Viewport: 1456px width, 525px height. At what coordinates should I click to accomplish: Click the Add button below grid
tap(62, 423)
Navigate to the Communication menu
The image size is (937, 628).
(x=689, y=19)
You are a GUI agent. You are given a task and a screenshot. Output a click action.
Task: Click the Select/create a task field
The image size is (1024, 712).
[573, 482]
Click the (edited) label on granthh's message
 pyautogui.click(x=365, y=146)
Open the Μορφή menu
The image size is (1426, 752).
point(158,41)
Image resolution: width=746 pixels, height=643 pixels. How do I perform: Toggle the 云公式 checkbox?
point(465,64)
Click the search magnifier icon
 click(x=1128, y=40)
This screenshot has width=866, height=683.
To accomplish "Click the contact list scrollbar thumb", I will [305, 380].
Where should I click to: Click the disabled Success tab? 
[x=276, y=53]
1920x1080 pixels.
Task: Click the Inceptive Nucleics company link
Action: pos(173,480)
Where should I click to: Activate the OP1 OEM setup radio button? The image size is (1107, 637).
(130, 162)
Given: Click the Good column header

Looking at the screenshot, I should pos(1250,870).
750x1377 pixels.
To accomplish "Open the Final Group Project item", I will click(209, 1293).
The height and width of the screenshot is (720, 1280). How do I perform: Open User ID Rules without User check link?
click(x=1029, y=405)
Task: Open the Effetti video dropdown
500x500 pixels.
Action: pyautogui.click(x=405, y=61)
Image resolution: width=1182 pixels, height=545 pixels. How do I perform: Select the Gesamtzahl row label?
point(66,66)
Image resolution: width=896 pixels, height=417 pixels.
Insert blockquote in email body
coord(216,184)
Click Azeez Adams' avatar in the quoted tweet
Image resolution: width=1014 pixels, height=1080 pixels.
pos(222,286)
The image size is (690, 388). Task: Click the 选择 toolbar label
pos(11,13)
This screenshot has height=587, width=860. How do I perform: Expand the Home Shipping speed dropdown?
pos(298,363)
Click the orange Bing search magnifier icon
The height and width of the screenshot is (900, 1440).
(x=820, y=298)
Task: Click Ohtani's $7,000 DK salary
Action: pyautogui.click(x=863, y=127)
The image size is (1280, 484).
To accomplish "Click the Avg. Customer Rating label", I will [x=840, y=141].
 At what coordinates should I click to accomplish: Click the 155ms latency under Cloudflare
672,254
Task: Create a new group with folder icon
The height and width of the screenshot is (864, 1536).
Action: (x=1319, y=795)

--

• Description of the task:
Would you return the full set of entries, unchanged in every detail?

• Answer area:
Viewport: 1456px width, 525px height. At what coordinates should I click to accomplish: Click the Add button below grid
tap(62, 423)
Navigate to the Communication menu
The image size is (937, 628).
(x=689, y=19)
You are a GUI agent. You are given a task and a screenshot. Output a click action.
Task: Click the Select/create a task field
The image size is (1024, 712).
[573, 482]
Click the (edited) label on granthh's message
 pyautogui.click(x=365, y=146)
Open the Μορφή menu
The image size is (1426, 752).
point(158,41)
Image resolution: width=746 pixels, height=643 pixels. How do I perform: Toggle the 云公式 checkbox?
point(465,64)
Click the search magnifier icon
 click(x=1128, y=40)
This screenshot has width=866, height=683.
To accomplish "Click the contact list scrollbar thumb", I will [305, 380].
Where should I click to: Click the disabled Success tab? 
[x=276, y=53]
1920x1080 pixels.
Task: Click the Inceptive Nucleics company link
Action: pos(173,480)
Where should I click to: Activate the OP1 OEM setup radio button? The image size is (1107, 637).
(130, 162)
Given: Click the Good column header

Looking at the screenshot, I should pos(1250,870).
750x1377 pixels.
To accomplish "Open the Final Group Project item", I will click(209, 1293).
The height and width of the screenshot is (720, 1280). How do I perform: Open User ID Rules without User check link?
click(x=1029, y=405)
Task: Open the Effetti video dropdown
500x500 pixels.
Action: pyautogui.click(x=405, y=61)
Image resolution: width=1182 pixels, height=545 pixels. How do I perform: Select the Gesamtzahl row label?
point(66,66)
Image resolution: width=896 pixels, height=417 pixels.
Insert blockquote in email body
coord(216,184)
Click Azeez Adams' avatar in the quoted tweet
Image resolution: width=1014 pixels, height=1080 pixels.
pos(222,286)
The image size is (690, 388). Task: Click the 选择 toolbar label
pos(11,13)
This screenshot has height=587, width=860. How do I perform: Expand the Home Shipping speed dropdown?
pos(298,363)
Click the orange Bing search magnifier icon
The height and width of the screenshot is (900, 1440).
(x=820, y=298)
Task: Click Ohtani's $7,000 DK salary
Action: pyautogui.click(x=863, y=127)
The image size is (1280, 484).
To accomplish "Click the Avg. Customer Rating label", I will [x=840, y=141].
 At what coordinates should I click to accomplish: Click the 155ms latency under Cloudflare
672,254
Task: Create a new group with folder icon
The height and width of the screenshot is (864, 1536).
Action: (x=1319, y=795)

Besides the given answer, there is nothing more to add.